At this point, an increasing amount of preclinical data suggests that RET gene fusions could be an actionable target in patients with NSCLC, mirroring thyroid carcinoma, and two recent publications have evaluated the activity of cabozantinib in this setting. In the first, Alexander Drilon and colleagues gave 26 patients with RET fusion-positive NSCLC 60 mg of cabozantinib per day (12). The second paper by Gautschi et al. was not a prospective clinical trial, but the retrospective results of an international registry describing real-life use of RET inhibitors (including cabozantinib) in RET fusion positive NSCLC patients (13). Table 2 summarizes the efficacy results of both papers, along with both cabozantinib containing arms from Neil’s trial.

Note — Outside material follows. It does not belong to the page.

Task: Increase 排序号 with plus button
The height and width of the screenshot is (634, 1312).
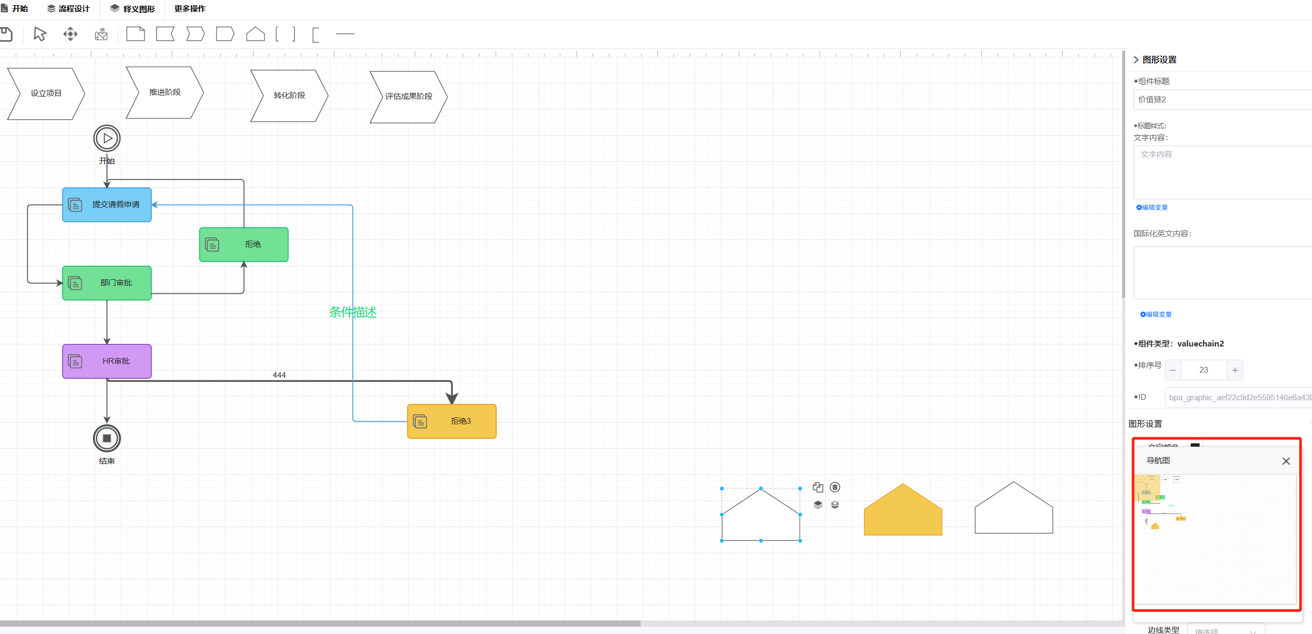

Table 2 Comparison of activity data reported by Neal in cabozantinib containing arms with the results of Drilon and Gautschi in RET fusion positive patients.
Full table

Intriguingly, while overall response rates seem higher in the two RET enriched samples of patients (Gautschi 37% and Drilon 28% compared to 11% on Neil’s cabozantinib arm), PFS (3.6 vs. 5.5 vs. 4.3) and OS (4.9 vs. 9.9 vs. 9.2) are very similar for every group, regardless of RET positive enrichment. Gautschi’s group argue that the weak RET inhibitory activity of cabozantinib and other available multikinase drugs is responsible for the limited clinical benefits obtained by the patients and propose further research with more potent targeted agents for the RET fusion positive population. In addition, more detailed knowledge of the biology of RET driven NSCLC tumors is warranted, including the clinical meaning of different fusion variants and the adaptive resistance mechanisms, like RET mutations or the potential cross-talks, with alternative pathways leading to inhibition escape.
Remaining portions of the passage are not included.